Wassmer offers the complete handling solution for the brick industry, including loading and unloading, transferring, formatting, bundling, palletizing, packaging, and integration into existing systems.
In the building materials industry, processes such as sawing, grinding, and slot milling are not only automated. The systems also take special technical and aesthetic requirements into account and integrate them into the processing.
A complete system can operate as a standalone unit, serve as a bypass solution, or be integrated into an existing line.
Wassmer installed the system described below at the Goriške Opekarne d.d. brickworks in Renče, Slovenia, starting from the tunnel kiln cars. It expands production to include a grinding system and replaces the old system up to the packaging stage. In this case, two specific requirements had to be taken into account. First, the system was adapted to the limited available space, and second, to specific requirements regarding the packaging of the various formats.
Process and System Description
A robot unloads the tunnel kiln cars and places the bricks on the conveyor belt; the layers are then separated into individual rows. These rows are subsequently fed into the grinding machine, where both single-layer and double-layer processing is possible.

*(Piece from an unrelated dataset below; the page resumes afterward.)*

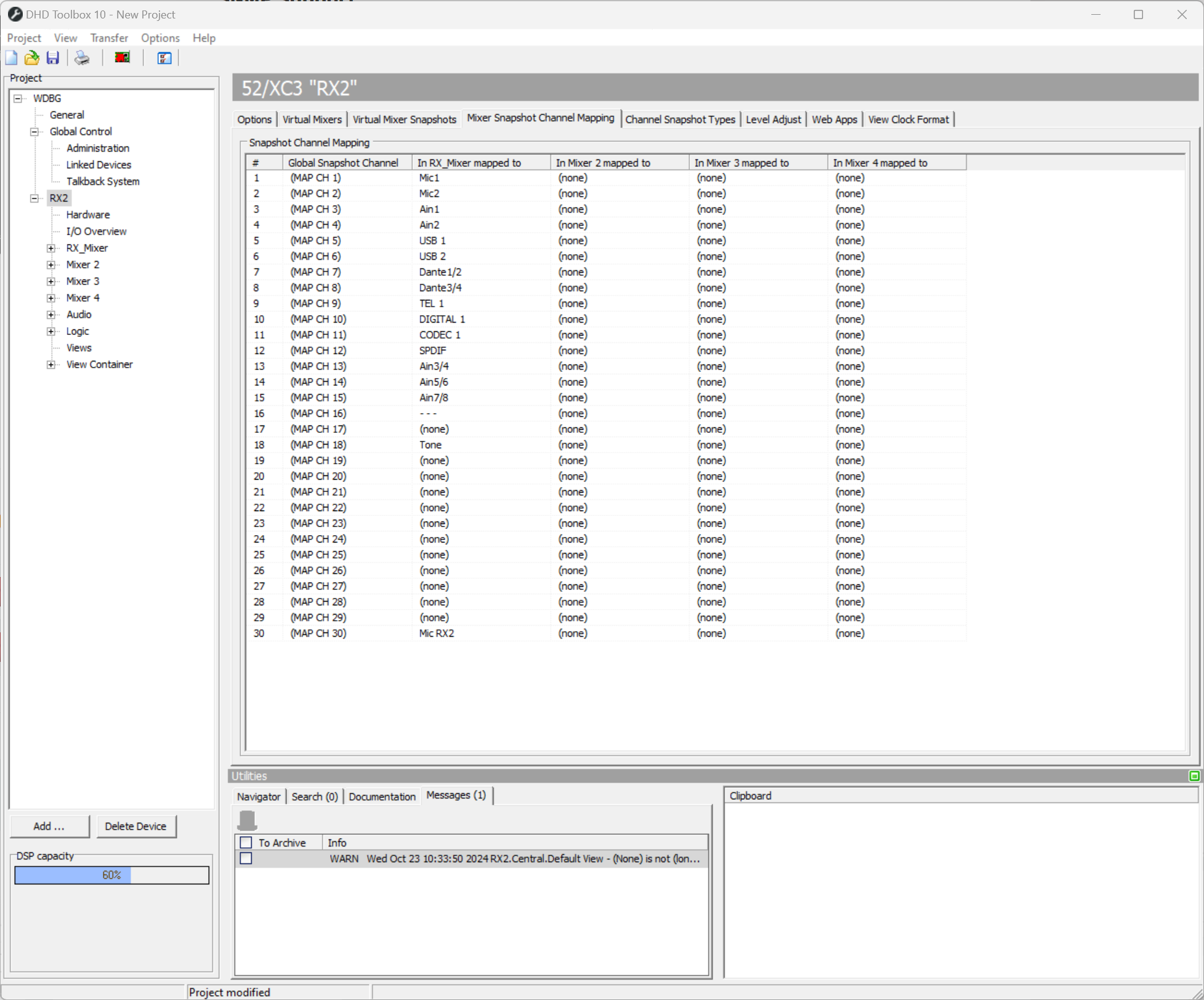1204x1000 pixels.
Task: Collapse the Global Control tree node
Action: pos(34,132)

The grinding process takes place in two stages; an additional third grinding stage can be integrated later as needed.
After grinding, the processed rows are reformatted into complete layers using push-off devices. These layers are then bundled and secured with strapping.
A robot then handles the palletizing of the finished layers. The pallets required for this are first automatically retrieved from a pallet magazine by another robot and placed on the transport system.
The fully loaded pallet is then wrapped by an automatic stretch-wrapping machine. Finally, a label containing the relevant production and product data is applied to the side.